AusWeb 03 Banner

Distributed search using subject-specific Web search engines

Mikhail Bessonov, Wilhelm-Schickard-Institute for Informatics, Department for Computer Engineering (Prof. Dr. W. Rosenstiel), University of Tübingen, Sand 13, Tübingen 72076, Germany. Email: bessonov@informatik.uni-tuebingen.de


Keywords

search engine, distributed information retrieval, IR, collection selection, networked IR


Abstract

The Web of today offers thousands of smaller topic-oriented or regional search engines. The old ones continue to exist and new ones appear in spite of the progress achieved by their generic Web-wide competitors, because they produce better results in their areas of specialisation. However, finding and choosing the best specialised search engines for a particular information need is difficult.
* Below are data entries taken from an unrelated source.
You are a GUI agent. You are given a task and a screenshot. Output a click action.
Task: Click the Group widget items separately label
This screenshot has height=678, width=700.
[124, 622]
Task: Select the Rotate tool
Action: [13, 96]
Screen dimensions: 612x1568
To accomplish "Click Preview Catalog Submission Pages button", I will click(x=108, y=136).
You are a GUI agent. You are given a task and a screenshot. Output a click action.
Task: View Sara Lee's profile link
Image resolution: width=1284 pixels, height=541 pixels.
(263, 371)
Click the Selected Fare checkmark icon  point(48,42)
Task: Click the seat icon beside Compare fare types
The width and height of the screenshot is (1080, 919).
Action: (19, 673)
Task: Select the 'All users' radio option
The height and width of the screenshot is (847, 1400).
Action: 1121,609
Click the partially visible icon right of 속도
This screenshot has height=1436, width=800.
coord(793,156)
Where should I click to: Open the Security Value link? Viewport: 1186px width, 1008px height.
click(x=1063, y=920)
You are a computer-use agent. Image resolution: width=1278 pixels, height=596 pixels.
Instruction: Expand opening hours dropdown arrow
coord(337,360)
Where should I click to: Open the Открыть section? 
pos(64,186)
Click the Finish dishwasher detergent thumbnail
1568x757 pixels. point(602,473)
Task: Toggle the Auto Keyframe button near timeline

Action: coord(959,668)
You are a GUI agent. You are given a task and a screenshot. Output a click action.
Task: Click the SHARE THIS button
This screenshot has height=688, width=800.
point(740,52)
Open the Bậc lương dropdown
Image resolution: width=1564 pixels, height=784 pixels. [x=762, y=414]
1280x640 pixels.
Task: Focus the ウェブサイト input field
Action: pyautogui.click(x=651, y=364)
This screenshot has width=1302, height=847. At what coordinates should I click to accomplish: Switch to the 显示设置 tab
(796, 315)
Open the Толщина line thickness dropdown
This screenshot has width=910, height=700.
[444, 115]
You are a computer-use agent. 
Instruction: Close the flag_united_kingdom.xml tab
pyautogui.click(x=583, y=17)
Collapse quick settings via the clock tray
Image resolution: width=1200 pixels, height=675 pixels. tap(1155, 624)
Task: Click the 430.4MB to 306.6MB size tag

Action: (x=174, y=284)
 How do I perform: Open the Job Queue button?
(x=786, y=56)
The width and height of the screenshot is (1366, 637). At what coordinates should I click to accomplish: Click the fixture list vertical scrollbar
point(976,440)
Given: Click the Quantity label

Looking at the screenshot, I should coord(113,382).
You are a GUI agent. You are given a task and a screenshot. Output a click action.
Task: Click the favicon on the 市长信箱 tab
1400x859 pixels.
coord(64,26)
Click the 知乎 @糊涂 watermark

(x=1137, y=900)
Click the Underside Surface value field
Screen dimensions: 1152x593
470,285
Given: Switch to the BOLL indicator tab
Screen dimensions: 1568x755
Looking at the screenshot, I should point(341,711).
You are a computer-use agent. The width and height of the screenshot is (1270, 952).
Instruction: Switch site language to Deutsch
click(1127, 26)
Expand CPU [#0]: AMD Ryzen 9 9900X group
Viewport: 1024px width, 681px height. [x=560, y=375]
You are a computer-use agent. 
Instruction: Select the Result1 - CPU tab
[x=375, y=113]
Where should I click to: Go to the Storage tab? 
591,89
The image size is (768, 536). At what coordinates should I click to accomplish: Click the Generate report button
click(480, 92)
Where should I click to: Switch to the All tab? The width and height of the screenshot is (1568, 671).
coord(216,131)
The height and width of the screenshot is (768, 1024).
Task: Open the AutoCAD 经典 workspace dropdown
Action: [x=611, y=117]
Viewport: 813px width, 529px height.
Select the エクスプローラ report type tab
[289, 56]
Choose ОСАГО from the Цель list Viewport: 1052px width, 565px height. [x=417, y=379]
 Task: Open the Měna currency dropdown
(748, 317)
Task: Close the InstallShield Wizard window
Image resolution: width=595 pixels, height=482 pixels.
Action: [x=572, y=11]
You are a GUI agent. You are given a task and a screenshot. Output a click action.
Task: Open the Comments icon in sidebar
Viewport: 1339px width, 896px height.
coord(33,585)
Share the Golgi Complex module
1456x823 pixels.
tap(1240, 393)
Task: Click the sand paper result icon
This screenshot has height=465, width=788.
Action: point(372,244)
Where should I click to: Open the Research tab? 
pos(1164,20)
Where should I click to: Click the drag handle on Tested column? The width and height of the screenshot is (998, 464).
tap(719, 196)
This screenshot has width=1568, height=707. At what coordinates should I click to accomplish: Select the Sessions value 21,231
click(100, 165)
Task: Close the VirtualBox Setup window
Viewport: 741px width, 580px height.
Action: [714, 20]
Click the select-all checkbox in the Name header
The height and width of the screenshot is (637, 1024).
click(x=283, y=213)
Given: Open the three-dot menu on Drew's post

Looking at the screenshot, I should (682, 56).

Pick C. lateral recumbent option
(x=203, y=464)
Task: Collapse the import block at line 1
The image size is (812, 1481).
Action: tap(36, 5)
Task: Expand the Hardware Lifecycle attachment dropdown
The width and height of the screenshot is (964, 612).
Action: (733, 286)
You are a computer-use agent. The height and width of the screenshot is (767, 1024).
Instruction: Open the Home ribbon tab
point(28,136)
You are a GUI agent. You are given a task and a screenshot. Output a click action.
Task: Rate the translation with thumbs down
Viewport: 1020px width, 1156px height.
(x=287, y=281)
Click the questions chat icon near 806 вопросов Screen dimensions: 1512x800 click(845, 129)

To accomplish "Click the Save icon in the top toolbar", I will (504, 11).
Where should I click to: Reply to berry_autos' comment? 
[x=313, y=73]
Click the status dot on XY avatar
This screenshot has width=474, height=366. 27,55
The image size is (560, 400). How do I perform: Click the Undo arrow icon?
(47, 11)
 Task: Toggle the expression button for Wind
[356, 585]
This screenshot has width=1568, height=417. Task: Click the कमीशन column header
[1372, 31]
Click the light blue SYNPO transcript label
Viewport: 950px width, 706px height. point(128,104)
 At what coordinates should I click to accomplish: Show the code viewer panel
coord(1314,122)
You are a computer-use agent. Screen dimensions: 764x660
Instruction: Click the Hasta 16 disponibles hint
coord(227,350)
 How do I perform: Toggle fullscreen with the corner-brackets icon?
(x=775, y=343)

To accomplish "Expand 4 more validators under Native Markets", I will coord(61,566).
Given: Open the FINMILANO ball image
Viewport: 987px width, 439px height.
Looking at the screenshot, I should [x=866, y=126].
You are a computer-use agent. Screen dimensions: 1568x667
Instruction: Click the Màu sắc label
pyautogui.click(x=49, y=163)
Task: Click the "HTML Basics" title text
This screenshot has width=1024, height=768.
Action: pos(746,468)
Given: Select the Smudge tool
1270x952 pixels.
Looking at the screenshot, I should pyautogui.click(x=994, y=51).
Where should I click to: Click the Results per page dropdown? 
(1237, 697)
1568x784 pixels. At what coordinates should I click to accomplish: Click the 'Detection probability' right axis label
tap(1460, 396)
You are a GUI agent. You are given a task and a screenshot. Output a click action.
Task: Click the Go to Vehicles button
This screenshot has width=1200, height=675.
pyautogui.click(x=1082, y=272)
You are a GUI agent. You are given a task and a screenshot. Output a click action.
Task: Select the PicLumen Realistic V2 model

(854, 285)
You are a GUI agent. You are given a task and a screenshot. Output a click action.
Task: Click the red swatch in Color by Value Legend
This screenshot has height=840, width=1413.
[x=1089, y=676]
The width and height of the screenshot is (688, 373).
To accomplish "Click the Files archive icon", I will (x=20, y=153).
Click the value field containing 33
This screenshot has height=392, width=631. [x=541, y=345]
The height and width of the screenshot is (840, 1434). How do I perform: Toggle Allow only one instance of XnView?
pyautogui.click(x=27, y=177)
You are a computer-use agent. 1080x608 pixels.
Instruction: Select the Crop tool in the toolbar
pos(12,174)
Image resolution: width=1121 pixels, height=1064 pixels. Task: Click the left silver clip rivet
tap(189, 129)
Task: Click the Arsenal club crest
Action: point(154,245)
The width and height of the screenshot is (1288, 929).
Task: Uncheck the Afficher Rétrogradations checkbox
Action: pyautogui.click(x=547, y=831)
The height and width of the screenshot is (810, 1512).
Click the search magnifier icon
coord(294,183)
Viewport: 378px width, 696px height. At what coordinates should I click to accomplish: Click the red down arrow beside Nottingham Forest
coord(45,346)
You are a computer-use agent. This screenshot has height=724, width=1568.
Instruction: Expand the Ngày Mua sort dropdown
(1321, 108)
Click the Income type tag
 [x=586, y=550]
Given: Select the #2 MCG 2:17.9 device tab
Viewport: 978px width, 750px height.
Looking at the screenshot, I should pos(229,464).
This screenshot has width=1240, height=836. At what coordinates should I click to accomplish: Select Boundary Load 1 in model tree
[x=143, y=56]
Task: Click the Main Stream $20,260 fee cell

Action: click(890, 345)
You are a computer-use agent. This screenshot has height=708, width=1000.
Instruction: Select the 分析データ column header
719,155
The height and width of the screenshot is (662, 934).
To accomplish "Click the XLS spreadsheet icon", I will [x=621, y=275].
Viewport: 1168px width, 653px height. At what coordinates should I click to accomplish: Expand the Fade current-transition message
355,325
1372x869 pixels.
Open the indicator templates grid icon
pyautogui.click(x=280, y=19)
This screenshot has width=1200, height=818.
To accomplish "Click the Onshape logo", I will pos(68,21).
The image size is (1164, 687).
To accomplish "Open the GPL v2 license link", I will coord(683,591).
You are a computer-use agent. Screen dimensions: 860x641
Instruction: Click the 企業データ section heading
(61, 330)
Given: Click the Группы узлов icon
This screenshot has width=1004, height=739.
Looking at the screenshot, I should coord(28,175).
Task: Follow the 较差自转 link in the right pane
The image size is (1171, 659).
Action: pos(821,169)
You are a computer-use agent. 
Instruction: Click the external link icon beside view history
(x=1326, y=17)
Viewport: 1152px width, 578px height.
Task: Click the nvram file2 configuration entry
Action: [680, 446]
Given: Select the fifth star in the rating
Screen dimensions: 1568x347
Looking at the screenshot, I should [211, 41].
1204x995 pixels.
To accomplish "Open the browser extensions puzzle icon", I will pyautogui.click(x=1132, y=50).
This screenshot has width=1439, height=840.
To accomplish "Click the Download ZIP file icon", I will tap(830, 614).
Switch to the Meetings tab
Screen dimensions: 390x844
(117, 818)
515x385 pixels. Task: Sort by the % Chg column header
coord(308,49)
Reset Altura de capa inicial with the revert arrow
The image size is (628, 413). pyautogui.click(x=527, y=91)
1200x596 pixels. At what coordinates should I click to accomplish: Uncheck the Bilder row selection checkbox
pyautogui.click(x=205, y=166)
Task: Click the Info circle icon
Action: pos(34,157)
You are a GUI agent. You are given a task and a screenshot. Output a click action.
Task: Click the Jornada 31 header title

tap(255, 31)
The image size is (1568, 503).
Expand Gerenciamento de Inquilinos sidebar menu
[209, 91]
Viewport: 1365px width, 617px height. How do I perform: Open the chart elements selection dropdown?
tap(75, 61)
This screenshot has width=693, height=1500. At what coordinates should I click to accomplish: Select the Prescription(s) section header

This paper suggests an approach to building statistical descriptions of topic-specific document collections that can be stored in and efficiently retrieved from a directory service like LDAP. An algorithmic framework is presented for parallel automatic propagation of queries to several most suitable collections. Two statistical models are compared experimentally within the framework. They differ in the amount of data needed for storage and in the resulting precision of collection selection. The conclusions are applicable to the problems of distributed information retrieval in general.


[ Full Paper ] [ Proceedings ] [ AusWeb Home Page ]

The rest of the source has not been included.